Defguard’s newly raised funds will allow the company to accelerate product development, expand the engineering and security teams, and enhance the platform’s core features. Based on the collected feedback from clients, more features will be added. For example, the team is working on the platform’s mobile client.

‘A marketing team is also underway to accelerate that market education that we mentioned, among other purposes,’ Mr Gryczka adds.

‘Everybody can see the growing concern regarding the reliability of the popular solutions, which are US-based. Some companies and organizations across Europe grow hesitant to use them any longer, while others are downright legally restricted. As a Polish company, we are in a perfect position to empower these companies and organizations with true cyber independence,’ Mr Olejnik concludes.

‘EU-based cybersec firms are more crucial for our strategic long-term security concerns, as a region, than ever.
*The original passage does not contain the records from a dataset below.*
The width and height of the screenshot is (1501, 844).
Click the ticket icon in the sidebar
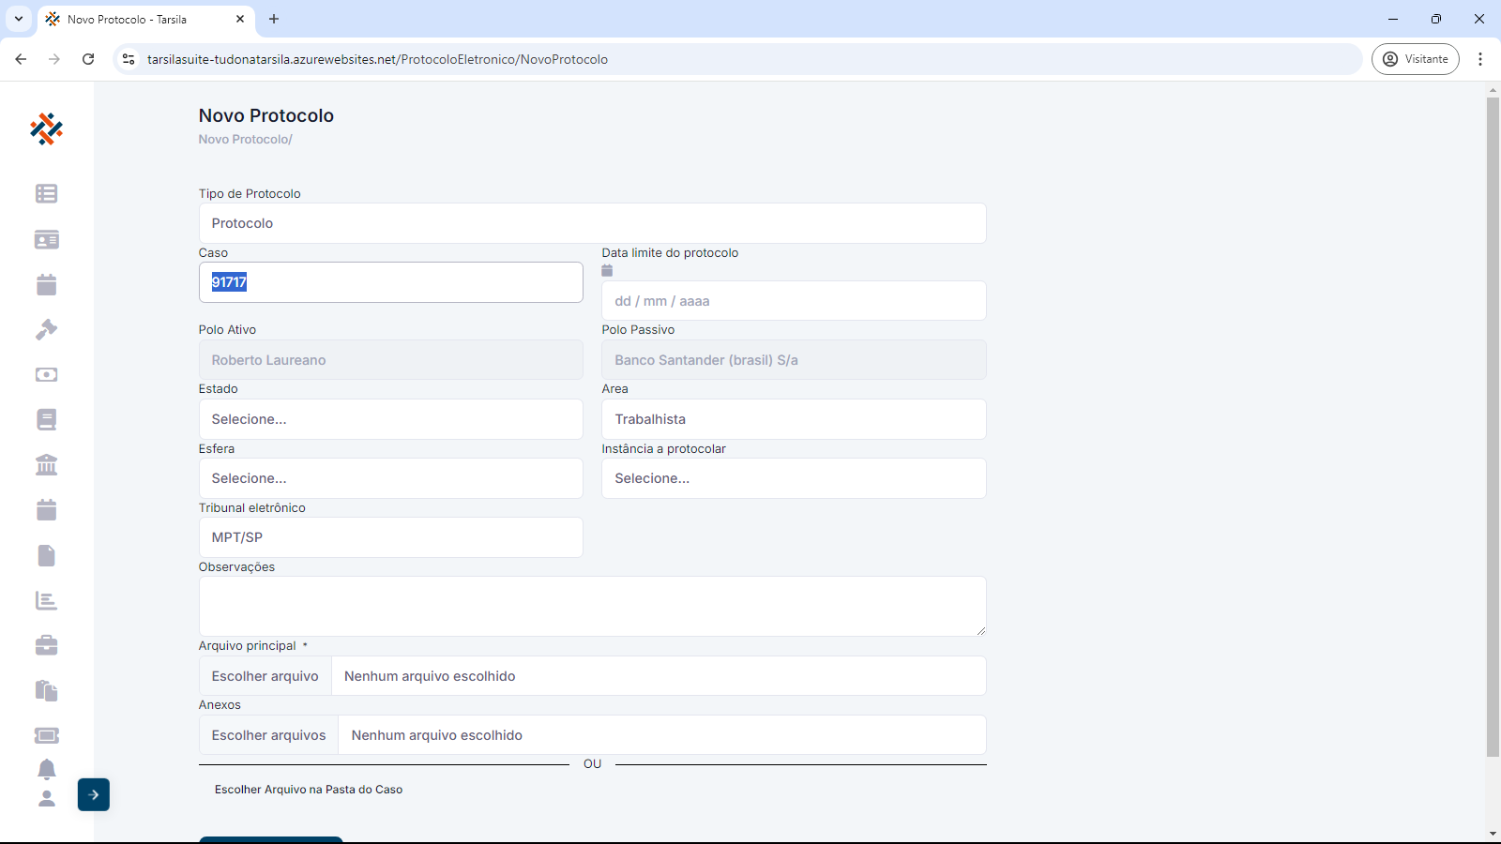(46, 735)
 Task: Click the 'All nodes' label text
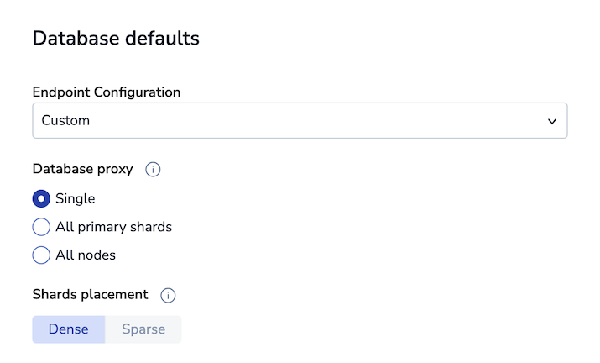click(86, 255)
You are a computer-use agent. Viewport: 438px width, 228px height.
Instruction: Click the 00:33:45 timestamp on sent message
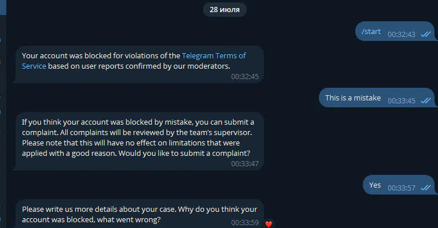pyautogui.click(x=402, y=100)
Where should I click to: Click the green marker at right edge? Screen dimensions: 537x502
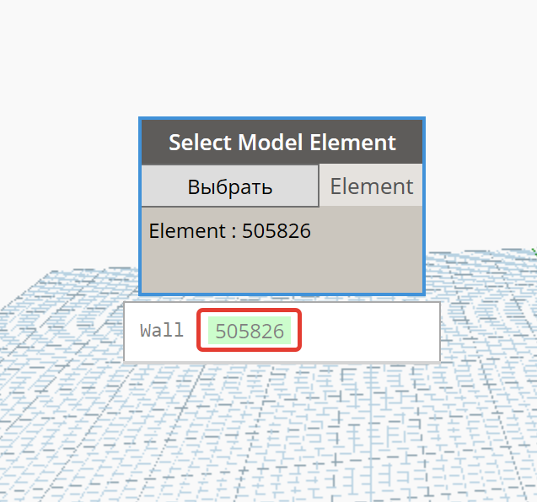pyautogui.click(x=534, y=251)
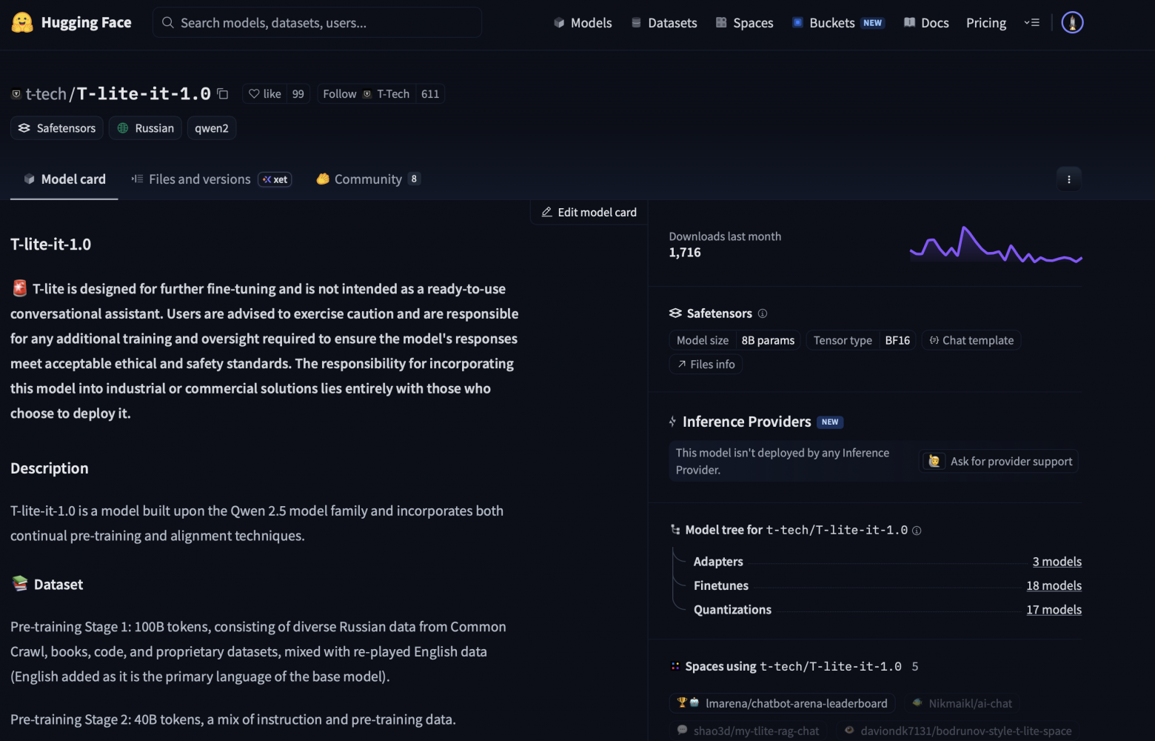Viewport: 1155px width, 741px height.
Task: Click Edit model card button
Action: [x=589, y=213]
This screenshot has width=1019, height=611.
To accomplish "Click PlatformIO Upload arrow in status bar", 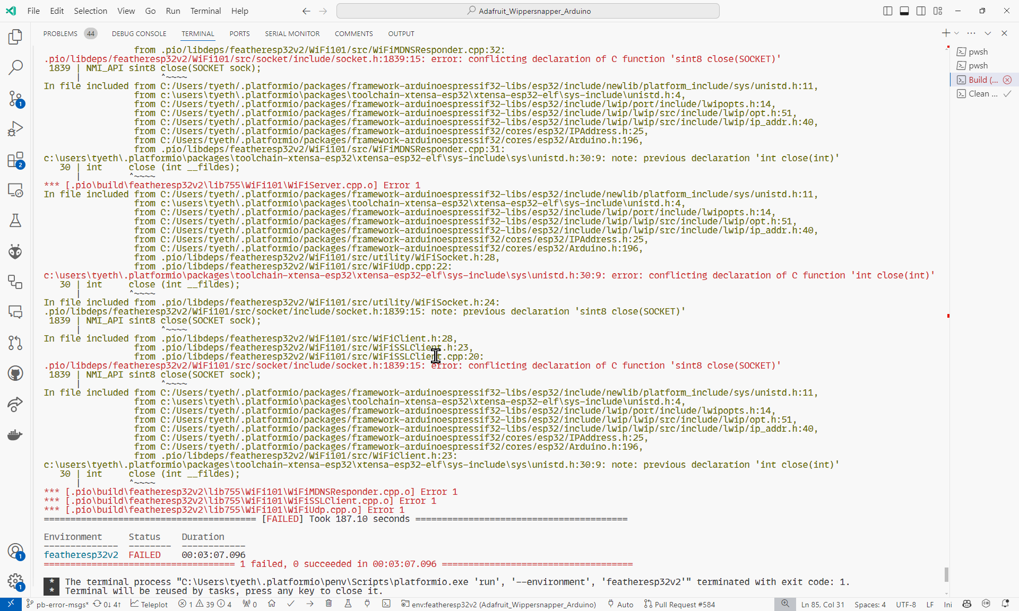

This was our philosophical rationale for investing in this sector,’ Piotr Karwatka continues.

Defguard’s sizable Pre-Seed investment round highlights the rising importance of self-hosted cybersecurity in Europe’s pursuit of cyber independence. Their innovative solution, featuring the first WireGuard VPN with protocol-level MFA, offers a crucial and transparent alternative to foreign-controlled systems, empowering a more secure digital landscape for Europe. Unified VPN, IAM, and ALM in an open-source, European-owned platform empower organizations to regain and retain control over their IT infrastructure, especially amid geopolitical shifts and new regulations.